Between 4 January 1855 to 30 September 1858 he was appointed an extra foreign service messenger on the Constantinople station, at the time of the Crimean War, on a salary of £250 plus 10s a day when travelling and expenses. He had travelled to Constantinople five times between January and August 1855 and was on service when his first wife died in 1856. He escorted Florence Nightingale, who was travelling incognito, back from Constantinople in July 1856. In 1856/57 Hall was paid £380, including 260 days on 8 trips to Constaninople, with over £644 in expenses.

His book Soldiers and Sailors in Peace as in War was first published in 1855 and Sayah or, the Courier to the East in 1856.

He was appointed a Queen's Foreign Service Messenger on 24 January 1859 with a salary of £525. The Queen's Messengers have a badge of office with the Sovereign's Royal Cypher with a silver greyhound below.

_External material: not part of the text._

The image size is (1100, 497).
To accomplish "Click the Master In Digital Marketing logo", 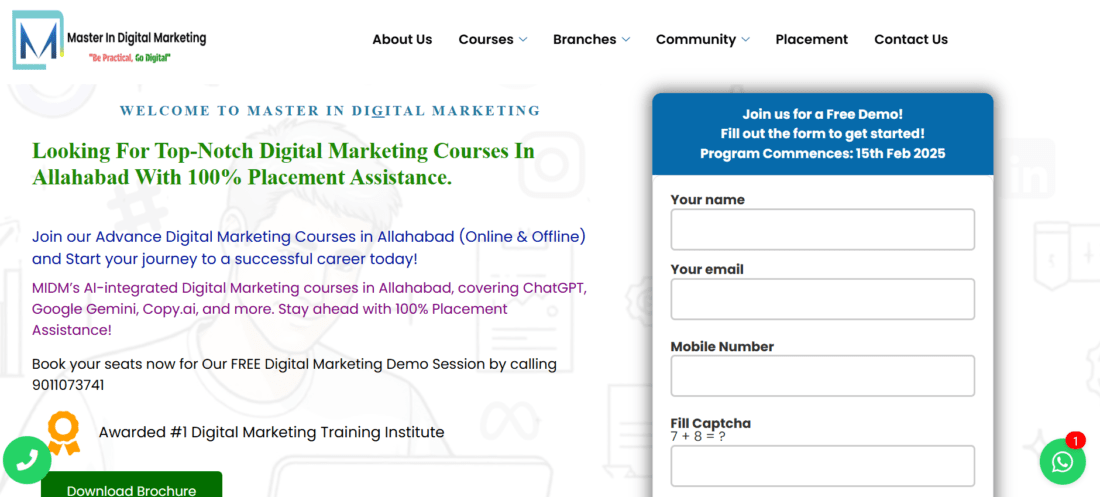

They are sometimes called the Silver Greyhounds. The Queen's Messengers service dates back over 800 years, securely carrying diplomatic despatches to and from British ambassadors and representatives at foreign courts. They have been under the control of the Foreign Office since 1824.

From July 1861 the Messenger’s salary was settled at £400 a year with a £1 daily allowance when abroad (excluding departures) plus travel expenses. In 1862/63, which includes when he was in the United States, he was away for 295 days, giving him an income of £695. This included travelling between New York and Washington 19 times. In the following years he earned £631 (1863/64), £615 (1864/65) and £592 (1865/66).

He asked to retire in April 1882, citing age and infirmity, and officially retired on 1 July 1882. He was then 76 years old although it had been thought that he was ten years younger. He received a pension of £245 based on a salary of £525. Lord Granville noted that "Major Hall has discharged his duties with diligence and fidelity and to the satisfaction of his official superiors." In October, living in Weston, Bath, he had still not received his pension and requested that they send the forms for him to sign as he was too ill to come to London.

The Strand Magazine mentioned him in their article about the Queen's Messengers.

He wrote about his experiences in his book The Queen's Messenger (1865, 1870), including journeys to Sweden, Denmark, Constantinople, Berlin, St Petersburg, Vienna, Madrid, and New York. Normally bags for the Far East and America were carried by ships captains, either merchant ships or Royal Navy, so a Queen's Messenger carrying despatches to America was unusual, but this was the time of the Trent Affair in 1861-62 and tension in relations. He also gave lectures in Dawlish and Richmond about his travels.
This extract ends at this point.